Other Clean Air Zones

The full list of planned Clean Air Zones can be found here:


Aberdeen City Council is looking at options for a Low Emission Zone to be implemented in the city centre later this year.

Vehicles that do not meet the necessary criteria will be banned from entering the city centre altogether. The proposed minimum standards are Euro 6 for diesel cars, Euro 4 for petrol cars and Euro VI (roughly pre-2013) for heavy diesel-engined vehicles, such as HGVs and buses.


Having backpedalled on plans to introduce a Clean Air Zone that would have affected private cars, Bath and North East Somerset is now seeking final approval for a scheme that will only include commercial vehicles.

Set to be implemented on 4 November 2020, the scheme will see high-polluting buses, coaches and HGVs entering Bath city centre charged £100 a day, while non-Euro 6 diesel or non-Euro 4 petrol taxis, minibuses and vans will have to pay £9 a day.


Cambridge City Council claims there are 106 deaths in Cambridge and South Cambridgeshire every year related to poor air quality. The council is devising plans for a Clean Air Zone, but has published no specific details yet.


Cardiff was planning to implement a Clean Air Zone in its city centre, but the plans were rejected amid claims the scheme would merely penalise owners of older cars. Instead, the council set out a number of measures to tackle NOx, such as fitting AdBlue systems to buses.

• London ULEZ explained


Derby City Council’s preferred option for dealing with air pollution in the city is a new traffic management system. However, the council still has two sets of plans on the table for potential Clean Air Zones.

The first would use the city’s inner ring road as its boundary and would charge non-Euro 4 petrol and non-Euro 6 diesel cars and vans – as well as high-polluting HGVs, buses and coaches – for entering the city centre.

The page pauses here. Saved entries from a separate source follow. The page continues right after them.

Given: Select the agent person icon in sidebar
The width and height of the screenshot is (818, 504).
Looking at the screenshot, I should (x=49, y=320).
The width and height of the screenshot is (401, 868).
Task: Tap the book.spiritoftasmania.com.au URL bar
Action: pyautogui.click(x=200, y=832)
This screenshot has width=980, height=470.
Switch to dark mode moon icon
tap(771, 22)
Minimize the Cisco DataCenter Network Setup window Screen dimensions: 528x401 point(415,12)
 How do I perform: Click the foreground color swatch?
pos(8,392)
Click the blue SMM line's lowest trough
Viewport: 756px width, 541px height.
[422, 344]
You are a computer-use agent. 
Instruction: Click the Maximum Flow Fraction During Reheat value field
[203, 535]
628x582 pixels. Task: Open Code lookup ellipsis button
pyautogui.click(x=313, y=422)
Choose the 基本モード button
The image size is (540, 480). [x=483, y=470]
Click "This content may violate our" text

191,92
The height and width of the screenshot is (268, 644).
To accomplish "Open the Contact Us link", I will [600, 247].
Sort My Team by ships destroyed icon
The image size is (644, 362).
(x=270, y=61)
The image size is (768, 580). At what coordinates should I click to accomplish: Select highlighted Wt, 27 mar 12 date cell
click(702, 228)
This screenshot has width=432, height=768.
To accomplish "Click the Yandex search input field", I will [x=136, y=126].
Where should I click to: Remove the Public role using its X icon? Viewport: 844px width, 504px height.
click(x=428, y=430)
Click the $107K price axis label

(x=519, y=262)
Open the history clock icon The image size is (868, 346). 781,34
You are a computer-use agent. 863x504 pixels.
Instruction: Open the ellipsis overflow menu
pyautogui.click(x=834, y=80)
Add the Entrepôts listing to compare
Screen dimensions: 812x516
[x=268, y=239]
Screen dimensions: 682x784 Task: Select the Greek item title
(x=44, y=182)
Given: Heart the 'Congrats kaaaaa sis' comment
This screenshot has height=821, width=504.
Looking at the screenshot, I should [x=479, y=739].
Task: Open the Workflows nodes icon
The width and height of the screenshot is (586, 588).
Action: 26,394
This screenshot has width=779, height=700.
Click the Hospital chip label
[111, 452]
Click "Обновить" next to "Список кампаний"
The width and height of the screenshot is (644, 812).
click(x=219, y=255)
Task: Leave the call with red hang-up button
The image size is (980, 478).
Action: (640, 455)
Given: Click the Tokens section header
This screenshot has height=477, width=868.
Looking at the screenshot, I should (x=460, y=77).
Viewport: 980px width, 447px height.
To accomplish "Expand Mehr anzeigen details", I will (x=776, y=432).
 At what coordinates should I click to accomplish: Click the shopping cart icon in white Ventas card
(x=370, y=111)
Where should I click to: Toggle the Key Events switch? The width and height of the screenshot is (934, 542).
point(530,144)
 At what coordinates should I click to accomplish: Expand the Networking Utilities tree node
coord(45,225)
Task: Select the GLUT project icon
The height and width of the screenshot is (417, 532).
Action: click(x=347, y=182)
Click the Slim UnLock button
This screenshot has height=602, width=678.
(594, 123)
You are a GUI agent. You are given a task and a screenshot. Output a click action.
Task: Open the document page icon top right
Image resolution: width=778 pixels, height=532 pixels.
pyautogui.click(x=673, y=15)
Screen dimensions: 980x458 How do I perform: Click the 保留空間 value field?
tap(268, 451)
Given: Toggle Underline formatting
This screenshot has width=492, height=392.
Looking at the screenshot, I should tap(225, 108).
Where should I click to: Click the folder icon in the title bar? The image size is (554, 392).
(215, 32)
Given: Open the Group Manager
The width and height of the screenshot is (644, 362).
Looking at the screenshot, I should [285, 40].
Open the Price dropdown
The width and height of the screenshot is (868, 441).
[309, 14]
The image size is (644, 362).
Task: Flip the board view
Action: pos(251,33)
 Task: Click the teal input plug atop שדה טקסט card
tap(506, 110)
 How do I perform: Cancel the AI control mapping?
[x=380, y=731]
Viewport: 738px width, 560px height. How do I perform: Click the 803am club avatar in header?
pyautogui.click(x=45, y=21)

The second scheme would cover a much larger area – right out to Derby’s outer ring road. The council has admitted though that the charges would affect “many people who could not afford to purchase a new vehicle or may be unable to change their travel choices”.


Dundee City Council is consulting on plans to implement a Low Emission Zone within the boundary of the city’s inner ring road.

Petrol cars registered before 2006 and diesel cars registered before 31 August 2015, as well as older HGVs and LGVs, would be banned from the zone.


Edinburgh is still consulting on its Low Emission Zone, with the council still deciding whether to have restrictions that apply to just the city centre for all vehicles or to the whole city but only for commercial vehicles.


Glasgow’s Low Emission Zone came into effect on 31 December 2018, initially only applying to local buses.

The scheme is still being phased in, though. On 31 December 2022, all vehicles entering the city centre zone will be required to meet the relevant standards – Euro 4 for petrol cars, and Euro 6 for diesel cars and any vehicles with heavy diesel engines.


The Clean Air Zone in Leeds was due to launch on 6 January 2020, but has been delayed “due to reasons beyond the council’s control”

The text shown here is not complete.